Iceland in Agnes’s Shoes: painting a journey

Agnes' Shoes by Kendrea Rhodes
Agnes’ Shoes original oil painting on canvas by ©2018 Kendrea Rhodes for hART’s  In These Shoes exhibition, Adelaide Fringe Festival 2018.
Hannah Kent and Burial Rites

Agnes’s Shoes was inspired by the journey of author, Hannah Kent, culminating in her debut novel ‘Burial Rites’. In 1830, Agnes Magnúsdóttir was the last person to be executed in Iceland. Hannah stepped into her shoes and through poignant storytelling portrays common human traits of prejudice, love and subservience.

Hannah Kent stepped into Agnes’s shoes and through poignant storytelling portrays common human traits of prejudice, love and subservience

Hannah bestows posthumous empowerment on Agnes by suggesting possible reasons for her crime. Reverand Tóti is compelled to understand Agnes while attempting to save her soul before her execution. Agnes slowly drip fed her story to Tóti, which is represented in this painting by the dripping blues and greens.

Kendrea Rhodes and Agnes’s Shoes

After reading Burial Rites and starting on my own ‘historical fiction writer’s journey’ I realised the power and importance of the sense of place. Iceland had become a place in my mind: vivid, stark, cold and astounding. Never mind that I had not physically been there. The thought of Iceland lives on in my memory, right next to thoughts of places that I have visited. This does not make the journey any more or less tangible.

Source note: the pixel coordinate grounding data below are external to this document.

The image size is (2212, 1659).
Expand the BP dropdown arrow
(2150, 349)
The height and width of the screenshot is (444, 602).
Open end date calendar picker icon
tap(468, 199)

Never mind that I had not physically been there. The thought of Iceland lives on in my memory, right next to thoughts of places that I have visited.

While creating the painting, I played an audiobook of Burial Rites to remind me of the initial inspiration the novel held. It did not disappoint; I was deliriously lost in the ‘undermind’ of a painter’s world. A place of meditation and channeling, where thoughts and actions are delivered to the canvas and never really owned by the artist. Accouterments of time, born in the moment.

The abstract landscape depicts the Vatnsdalur Valley in Northern Iceland, where Agnes is forced to spend her last days. Kornsá, the farm of District Officer Jón Jónsson, can be seen nestled in the valley, surrounded by a cluster of hills called Vatnsdalshólar. In chapter five of Burial Rites, Reverand Tóti rides into the valley, greeted by the same landscape. On the western side of the hillocks is ƿristapar, the site of Agnes’s execution and grave-marker.

Kornsá, the farm of District Officer Jón Jónsson, can be seen nestled in the valley, surrounded by a cluster of hills called Vatnsdalshólar … on the western side of the hillocks is ƿristapar, the site of Agnes’s execution …

Cool colours were deliberately chosen to convey the cold, dark winters in Iceland. The greys elicit a sense of dread that Agnes may have felt as she was ignored, abused, condemned and silenced.

On Exhibition for the Adelaide Fringe Festival 2018

Agnes’s Shoes, an original oil painting by Kendrea Rhodes, was on exhibition in March at the Lobethal Woollen Mill in South Australia. Curated by h.ART (www.hillsart.com.au) for the ‘In These Shoes’ exhibition during the Adelaide Fringe Festival 2018.